- _Work request_:
Find each line of the entries with the string "double", please, and copy it.

--- Entries provided Enclosed Below ---

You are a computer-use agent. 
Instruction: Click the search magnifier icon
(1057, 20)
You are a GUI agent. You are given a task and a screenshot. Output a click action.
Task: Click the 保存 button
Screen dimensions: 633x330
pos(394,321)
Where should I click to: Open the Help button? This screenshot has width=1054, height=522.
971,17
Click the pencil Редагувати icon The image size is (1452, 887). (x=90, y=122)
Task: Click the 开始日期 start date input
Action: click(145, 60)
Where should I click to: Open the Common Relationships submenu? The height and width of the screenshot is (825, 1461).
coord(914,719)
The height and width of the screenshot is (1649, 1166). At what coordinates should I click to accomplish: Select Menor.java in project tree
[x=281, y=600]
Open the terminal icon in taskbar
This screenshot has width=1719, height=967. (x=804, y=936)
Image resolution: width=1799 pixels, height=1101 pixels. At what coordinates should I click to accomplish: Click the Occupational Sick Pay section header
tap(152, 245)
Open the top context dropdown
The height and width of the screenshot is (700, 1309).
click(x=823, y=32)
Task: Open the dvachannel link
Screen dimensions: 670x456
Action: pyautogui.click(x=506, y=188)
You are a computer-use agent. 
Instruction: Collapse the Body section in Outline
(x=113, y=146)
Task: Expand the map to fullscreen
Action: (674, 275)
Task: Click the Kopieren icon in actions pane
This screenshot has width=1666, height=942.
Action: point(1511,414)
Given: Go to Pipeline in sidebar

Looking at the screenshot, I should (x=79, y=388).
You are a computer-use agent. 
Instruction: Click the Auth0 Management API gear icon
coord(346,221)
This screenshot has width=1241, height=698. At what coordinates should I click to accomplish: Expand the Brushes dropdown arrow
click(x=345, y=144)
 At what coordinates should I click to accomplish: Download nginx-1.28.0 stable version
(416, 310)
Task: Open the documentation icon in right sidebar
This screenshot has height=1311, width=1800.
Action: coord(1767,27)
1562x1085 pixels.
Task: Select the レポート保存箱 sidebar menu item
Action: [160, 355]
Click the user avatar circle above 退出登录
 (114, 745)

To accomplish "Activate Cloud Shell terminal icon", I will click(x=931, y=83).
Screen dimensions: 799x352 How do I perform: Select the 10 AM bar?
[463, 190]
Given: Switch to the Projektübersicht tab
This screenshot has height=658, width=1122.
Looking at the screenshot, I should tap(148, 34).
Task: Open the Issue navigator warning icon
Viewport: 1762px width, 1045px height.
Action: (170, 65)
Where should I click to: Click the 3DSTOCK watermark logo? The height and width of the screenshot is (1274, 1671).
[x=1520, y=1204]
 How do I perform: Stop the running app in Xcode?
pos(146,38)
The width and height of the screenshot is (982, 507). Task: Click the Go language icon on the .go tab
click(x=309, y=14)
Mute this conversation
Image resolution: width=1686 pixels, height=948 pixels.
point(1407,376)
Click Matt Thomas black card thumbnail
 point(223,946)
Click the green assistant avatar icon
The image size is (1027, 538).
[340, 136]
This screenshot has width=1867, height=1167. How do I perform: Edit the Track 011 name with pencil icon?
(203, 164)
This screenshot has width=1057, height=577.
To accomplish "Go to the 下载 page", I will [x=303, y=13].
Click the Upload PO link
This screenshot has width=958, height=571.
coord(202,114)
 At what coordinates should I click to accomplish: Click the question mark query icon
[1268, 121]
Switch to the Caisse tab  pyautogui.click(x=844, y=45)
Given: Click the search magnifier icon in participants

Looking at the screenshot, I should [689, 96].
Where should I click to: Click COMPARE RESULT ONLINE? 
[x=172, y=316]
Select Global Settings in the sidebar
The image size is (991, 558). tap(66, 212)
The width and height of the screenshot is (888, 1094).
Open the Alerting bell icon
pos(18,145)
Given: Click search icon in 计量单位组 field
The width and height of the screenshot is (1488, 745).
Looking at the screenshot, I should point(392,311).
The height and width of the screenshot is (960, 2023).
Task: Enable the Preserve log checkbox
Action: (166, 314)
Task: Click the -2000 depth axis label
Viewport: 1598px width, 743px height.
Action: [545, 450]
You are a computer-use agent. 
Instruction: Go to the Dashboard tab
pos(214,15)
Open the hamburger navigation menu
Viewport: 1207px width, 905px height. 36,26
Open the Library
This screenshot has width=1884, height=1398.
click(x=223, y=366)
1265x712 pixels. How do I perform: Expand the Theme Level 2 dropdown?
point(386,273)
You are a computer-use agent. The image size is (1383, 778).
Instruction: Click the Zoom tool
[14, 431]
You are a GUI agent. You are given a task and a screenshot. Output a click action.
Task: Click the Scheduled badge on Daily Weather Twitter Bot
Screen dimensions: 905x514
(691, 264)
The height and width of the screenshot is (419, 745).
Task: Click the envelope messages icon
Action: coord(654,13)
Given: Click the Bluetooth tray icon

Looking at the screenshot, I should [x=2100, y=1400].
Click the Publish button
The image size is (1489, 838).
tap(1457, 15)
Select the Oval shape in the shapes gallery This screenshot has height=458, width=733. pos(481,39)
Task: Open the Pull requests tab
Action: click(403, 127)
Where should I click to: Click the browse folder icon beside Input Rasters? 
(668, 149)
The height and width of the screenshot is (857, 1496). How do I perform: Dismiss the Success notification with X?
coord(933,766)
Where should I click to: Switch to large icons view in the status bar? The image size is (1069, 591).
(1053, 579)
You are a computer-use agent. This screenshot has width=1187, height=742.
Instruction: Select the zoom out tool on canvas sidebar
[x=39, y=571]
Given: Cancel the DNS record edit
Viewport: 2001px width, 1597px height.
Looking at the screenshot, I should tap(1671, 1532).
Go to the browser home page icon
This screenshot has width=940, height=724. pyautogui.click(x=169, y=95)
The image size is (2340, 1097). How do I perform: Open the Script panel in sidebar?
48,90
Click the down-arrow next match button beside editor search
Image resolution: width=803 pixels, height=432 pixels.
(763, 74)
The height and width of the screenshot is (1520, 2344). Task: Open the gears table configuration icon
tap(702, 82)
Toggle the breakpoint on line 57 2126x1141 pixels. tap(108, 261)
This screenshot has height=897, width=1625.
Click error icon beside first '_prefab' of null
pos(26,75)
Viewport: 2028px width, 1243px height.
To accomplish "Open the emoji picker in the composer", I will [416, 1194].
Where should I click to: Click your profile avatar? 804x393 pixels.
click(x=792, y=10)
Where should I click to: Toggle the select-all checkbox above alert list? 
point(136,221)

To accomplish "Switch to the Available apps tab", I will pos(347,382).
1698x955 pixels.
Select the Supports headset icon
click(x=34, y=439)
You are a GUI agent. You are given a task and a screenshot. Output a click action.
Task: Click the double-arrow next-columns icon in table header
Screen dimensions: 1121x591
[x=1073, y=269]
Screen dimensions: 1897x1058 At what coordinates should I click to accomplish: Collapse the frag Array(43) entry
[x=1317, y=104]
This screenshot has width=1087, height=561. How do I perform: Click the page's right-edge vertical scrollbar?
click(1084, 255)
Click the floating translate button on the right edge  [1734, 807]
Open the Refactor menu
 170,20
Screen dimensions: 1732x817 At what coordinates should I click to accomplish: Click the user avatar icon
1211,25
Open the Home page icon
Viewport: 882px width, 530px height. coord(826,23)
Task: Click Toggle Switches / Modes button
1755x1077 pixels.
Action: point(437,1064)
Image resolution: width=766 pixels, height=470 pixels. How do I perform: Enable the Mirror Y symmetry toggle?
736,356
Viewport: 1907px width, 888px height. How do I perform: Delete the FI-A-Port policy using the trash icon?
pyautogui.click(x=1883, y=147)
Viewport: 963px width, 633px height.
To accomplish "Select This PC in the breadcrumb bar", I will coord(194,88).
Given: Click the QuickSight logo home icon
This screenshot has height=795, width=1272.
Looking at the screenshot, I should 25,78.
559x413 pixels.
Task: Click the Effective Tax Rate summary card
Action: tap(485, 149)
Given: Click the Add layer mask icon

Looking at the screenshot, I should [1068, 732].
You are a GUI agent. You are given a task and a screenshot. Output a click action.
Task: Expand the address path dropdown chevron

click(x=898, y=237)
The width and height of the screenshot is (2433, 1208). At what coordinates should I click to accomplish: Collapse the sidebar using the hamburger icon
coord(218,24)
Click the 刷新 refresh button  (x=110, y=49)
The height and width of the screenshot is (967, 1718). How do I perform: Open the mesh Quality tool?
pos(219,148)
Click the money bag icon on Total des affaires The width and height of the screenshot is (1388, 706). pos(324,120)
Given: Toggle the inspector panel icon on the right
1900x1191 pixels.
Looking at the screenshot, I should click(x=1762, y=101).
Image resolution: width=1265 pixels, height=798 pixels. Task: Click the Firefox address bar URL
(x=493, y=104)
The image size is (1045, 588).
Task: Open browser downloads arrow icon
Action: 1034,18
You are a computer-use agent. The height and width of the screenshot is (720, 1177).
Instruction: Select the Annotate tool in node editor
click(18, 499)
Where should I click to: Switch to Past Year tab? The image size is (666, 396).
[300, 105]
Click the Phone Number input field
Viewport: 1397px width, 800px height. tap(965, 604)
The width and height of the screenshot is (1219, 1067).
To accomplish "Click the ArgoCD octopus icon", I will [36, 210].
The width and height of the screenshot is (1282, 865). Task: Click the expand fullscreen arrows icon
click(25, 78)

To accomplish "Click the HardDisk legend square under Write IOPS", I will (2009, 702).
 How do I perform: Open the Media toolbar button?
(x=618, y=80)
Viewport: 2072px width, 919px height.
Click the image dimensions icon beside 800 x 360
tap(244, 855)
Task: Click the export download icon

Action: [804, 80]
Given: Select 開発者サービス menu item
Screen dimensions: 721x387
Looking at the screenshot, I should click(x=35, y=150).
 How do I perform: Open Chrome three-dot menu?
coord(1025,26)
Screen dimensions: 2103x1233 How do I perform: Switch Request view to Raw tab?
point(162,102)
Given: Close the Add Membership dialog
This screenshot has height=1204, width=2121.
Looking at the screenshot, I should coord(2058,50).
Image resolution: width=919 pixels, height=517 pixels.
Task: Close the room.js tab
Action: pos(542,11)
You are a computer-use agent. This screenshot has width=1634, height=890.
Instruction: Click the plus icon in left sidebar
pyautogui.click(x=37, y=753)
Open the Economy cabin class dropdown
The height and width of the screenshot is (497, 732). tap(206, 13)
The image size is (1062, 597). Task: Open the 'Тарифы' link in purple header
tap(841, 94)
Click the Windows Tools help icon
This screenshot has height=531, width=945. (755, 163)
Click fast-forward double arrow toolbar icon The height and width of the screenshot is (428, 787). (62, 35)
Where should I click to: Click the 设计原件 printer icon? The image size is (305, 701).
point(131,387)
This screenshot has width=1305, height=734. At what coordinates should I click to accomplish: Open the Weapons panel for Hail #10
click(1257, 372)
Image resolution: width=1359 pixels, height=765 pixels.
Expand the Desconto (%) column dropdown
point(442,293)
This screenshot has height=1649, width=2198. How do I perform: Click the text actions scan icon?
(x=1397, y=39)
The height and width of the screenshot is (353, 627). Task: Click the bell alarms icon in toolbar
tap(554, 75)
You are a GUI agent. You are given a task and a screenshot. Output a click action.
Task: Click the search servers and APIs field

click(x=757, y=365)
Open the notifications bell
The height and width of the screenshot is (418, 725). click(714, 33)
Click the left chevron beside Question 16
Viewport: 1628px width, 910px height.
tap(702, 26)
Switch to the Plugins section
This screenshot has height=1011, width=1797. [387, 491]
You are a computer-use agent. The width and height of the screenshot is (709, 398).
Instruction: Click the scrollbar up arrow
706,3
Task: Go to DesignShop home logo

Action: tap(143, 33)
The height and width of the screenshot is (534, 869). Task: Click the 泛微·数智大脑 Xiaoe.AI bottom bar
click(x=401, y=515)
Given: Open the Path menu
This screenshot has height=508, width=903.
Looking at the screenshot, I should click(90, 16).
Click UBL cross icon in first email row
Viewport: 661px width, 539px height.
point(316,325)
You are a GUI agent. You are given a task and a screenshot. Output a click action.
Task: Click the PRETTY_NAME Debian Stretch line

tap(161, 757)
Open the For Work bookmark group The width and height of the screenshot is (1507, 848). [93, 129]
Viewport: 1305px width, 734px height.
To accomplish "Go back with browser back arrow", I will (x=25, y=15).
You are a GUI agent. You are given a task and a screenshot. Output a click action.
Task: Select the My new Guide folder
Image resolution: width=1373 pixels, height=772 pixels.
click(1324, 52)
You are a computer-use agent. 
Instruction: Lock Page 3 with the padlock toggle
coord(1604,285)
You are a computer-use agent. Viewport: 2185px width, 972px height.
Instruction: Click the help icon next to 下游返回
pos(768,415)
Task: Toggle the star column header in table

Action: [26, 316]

--- End of Enclosed Entries provided ---

- _Solution for this problem_:
Task: Click the double-arrow next-columns icon in table header
Click fast-forward double arrow toolbar icon The height and width of the screenshot is (428, 787). (62, 35)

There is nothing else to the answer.